Today is Saturday, Dec. 7, the 341st day of 2013. There are 24 days left in the year.


On this date in:

1787: Delaware becomes the first state to ratify the U.S. Constitution.

1796: Electors choose John Adams to be the second president of the United States.

1808: Electors choose James Madison to be the fourth president of the United States.

1842: The New York Philharmonic performs its first concert.

1909: In his State of the Union address, President William Howard Taft defends the decision to base U.S. naval operations in the Pacific at Pearl Harbor in Hawaii, instead of in the Philippines.

1911: China abolishes the requirement that men wear their hair in a queue, or ponytail.

1941: Japan launches a surprise attack on the U.S. Navy base at Pearl Harbor in Hawaii as part of its plan to conquer Southeast Asian territories; the raid, which claims some 2,400 American lives, prompts the United States to declare war against Japan the next day.

1946: Fire breaks out at the Winecoff Hotel in Atlanta; the blaze kills 119 people, including hotel founder W. Frank Winecoff.

1972: America’s last moon mission to date is launched as Apollo 17 blasts off from Cape Canaveral.

1982: Convicted murderer Charlie Brooks Jr. becomes the first U.S. prisoner to be executed by injection, at a prison in Huntsville, Texas.

1987: Some 43 people are killed after a gunman aboard a Pacific Southwest Airlines jetliner in California apparently opens fire on a fellow passenger, the pilots and himself, causing the plane to crash.

Soviet leader Mikhail S. Gorbachev sets foot on American soil for the first time, arriving for a Washington summit with President Ronald Reagan.

1988: A major earthquake in the Soviet Union devastates northern Armenia; official estimates put the death toll at 25,000.


1988: St.

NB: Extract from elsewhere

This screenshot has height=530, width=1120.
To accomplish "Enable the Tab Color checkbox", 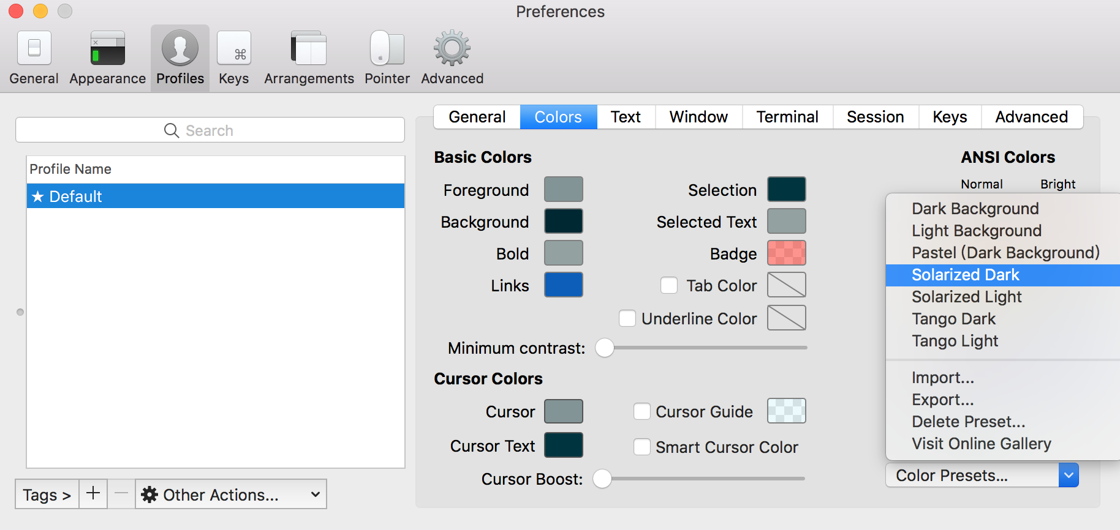I will [669, 285].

Joseph Riverside Hospital receives a $100,000 contribution from Covelli Enterprises of Warren for an endowment fund supporting the hospital’s chemical dependency treatment facility.

Federal agents seize three guns and more than an ounce of suspected heroin from two alleged drug dealers in Boardman.

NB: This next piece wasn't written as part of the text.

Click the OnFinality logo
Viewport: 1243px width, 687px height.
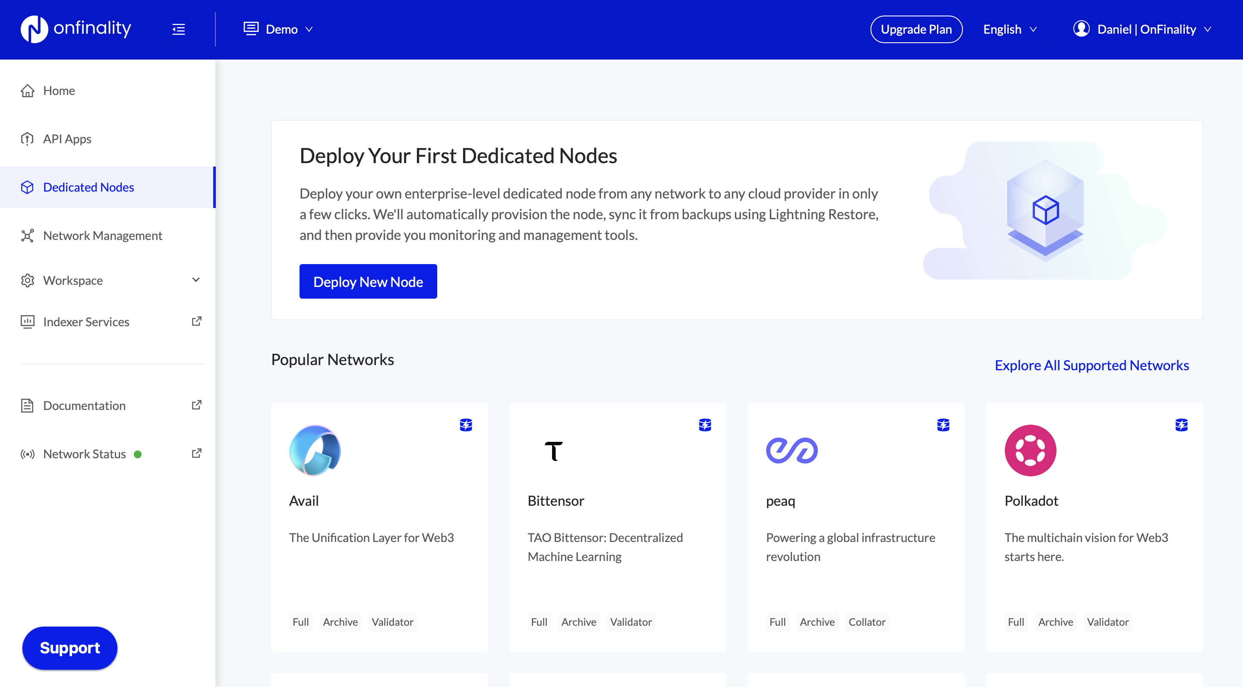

Oldies 93 (WBBG-FM) and the Muscular Dystrophy Association are helping to reunite the Youngstown group, The Human Beinz, that reached number eight in the 1967 charts with the hit “Nobody But Me.”

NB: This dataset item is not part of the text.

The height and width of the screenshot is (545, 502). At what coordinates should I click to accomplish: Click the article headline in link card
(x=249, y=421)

1973: The Packard Electric Division of General Motors announces that 850 production employees will be laid off.

A service station attendant is shot in the stomach in one of three armed robberies occurring within an hour. Melvin Bruss, 18, is in satisfactory condition in St. Elizabeth Hospital.

An investigation by Youngstown police determines that Edward Coar, who died Oct. 8 of burns received in a city jail fire, was “the principal” in the arson blaze, which was aimed at allowing him to escape.

1963: The constitutionality of Ohio’s Sunday closing laws is upheld by the 7th District Court of Appeals, reversing a ruling by Youngstown Municipal Court Judge Don L. Hanni Jr.

More than $50 million in additional money for education, highways, recreation and aid to the unemployed may pour into the Youngstown district economy as a result of action taken by the General Assembly in a year-end recessed session.

State Rep. Elbert Lampson, 59, an Ashtabula Republican, is in critical condition in St. Joseph Hospital in Warren after his car struck a B&O freight train in Champion Township.

1938: The Ohio Public Service Co. loses a fight to prevent the village of Newton Falls from constructing a municipal light plant.

Oscar Hahn, 13, is told by Ohio Penitentiary Chaplain Father John Sullivan that Gov. Martin Davey has denied clemency to Oscar’s mother, who is scheduled to die in the electric chair for poisoning a man.